» **Passage**
* * *

And that was Day 46.
History. Marianne's first breast cancer diagnosis was not in 2019, it was in 2001. Back then, we "med evac'd" from Kiev to Helsinki, Marianne was thoroughly examined, and she was given a clean bill of health. Eighteen years later, it's more complicated..
April 29th, Day 47
This Wednesday started with a short morning walk. I need to start every day this way. Then came our BIG EVENT: shopping at The Market and CVS, Marianne's first excursion into stores since this whole stay-at-home started. After breakfast, I had a photography course via the International Leica Society, one of a number of on-line photography events that have sprouted up because photographers world-wide have to stay home. After that I got calls from sons Geoff and Brian with their nothing-is-new updates. Good to hear.
Meanwhile, Marianne had her Wacky Wednesday Facetime class with Ava and Sam and then we enjoyed our first Zoom cocktail hour with Gabby, Adrienne, and Tony. Fun, but I needed an evening walk to recover from the first alcohol in a week.
And that was Day 47.
History: Never did being American have such meaning. September 11, 2001, Kiev, Ukraine.
April 30, Day 48
Another nothing special day. I gave the gardner-team instructions. Five minutes. I listened to photographer Alan Schaller on-line at the Leica Academy. An hour-and-a-half listening in to real professional photographers' talk. Schaller specializes in black & white and does amazing work. Interesting, but above my level by a mile! Another good dinner, and a small walk around the garden to take pictures, including of a giant red blossom from a humble cactus we got from Monterey Mamo. Marianne joined me on my evening walk. She's getting braver, or more bored.

* * *

» **Excerpted records**
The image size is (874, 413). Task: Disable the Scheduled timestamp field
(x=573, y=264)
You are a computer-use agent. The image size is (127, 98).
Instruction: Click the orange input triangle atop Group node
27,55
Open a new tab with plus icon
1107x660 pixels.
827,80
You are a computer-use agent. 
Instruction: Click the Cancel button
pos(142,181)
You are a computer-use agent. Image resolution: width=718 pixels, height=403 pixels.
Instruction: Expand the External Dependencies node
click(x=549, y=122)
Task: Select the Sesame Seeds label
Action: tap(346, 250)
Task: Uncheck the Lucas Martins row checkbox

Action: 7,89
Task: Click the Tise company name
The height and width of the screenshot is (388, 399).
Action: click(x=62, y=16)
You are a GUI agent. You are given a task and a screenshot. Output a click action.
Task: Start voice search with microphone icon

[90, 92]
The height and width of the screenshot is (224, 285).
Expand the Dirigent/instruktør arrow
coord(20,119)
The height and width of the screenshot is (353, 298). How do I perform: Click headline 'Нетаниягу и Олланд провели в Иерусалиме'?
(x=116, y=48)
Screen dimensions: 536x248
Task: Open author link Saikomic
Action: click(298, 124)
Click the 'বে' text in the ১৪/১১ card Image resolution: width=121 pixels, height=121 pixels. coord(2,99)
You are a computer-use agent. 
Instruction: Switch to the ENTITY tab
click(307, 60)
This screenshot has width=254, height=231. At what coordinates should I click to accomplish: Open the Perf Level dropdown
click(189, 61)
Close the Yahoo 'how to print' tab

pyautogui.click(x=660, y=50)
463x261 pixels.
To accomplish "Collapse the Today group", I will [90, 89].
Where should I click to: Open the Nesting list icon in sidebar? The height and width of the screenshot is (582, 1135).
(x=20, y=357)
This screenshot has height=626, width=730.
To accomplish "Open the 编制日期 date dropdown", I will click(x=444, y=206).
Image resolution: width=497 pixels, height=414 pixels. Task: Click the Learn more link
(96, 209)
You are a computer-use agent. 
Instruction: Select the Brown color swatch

* * *

» **Exercises to complete**
a: According to the diary, where did Marianne travel by medical evacuation in 2001?
b: Copy everything in the diary from "History: Never did" down to "or more bored.", swapping "walk" for "stroll" wherever it appears.

» **Solutions below**
a: From Kiev to Helsinki.

b:
History: Never did being American have such meaning. September 11, 2001, Kiev, Ukraine.
April 30, Day 48
Another nothing special day. I gave the gardner-team instructions. Five minutes. I listened to photographer Alan Schaller on-line at the Leica Academy. An hour-and-a-half listening in to real professional photographers' talk. Schaller specializes in black & white and does amazing work. Interesting, but above my level by a mile! Another good dinner, and a small stroll around the garden to take pictures, including of a giant red blossom from a humble cactus we got from Monterey Mamo. Marianne joined me on my evening stroll. She's getting braver, or more bored.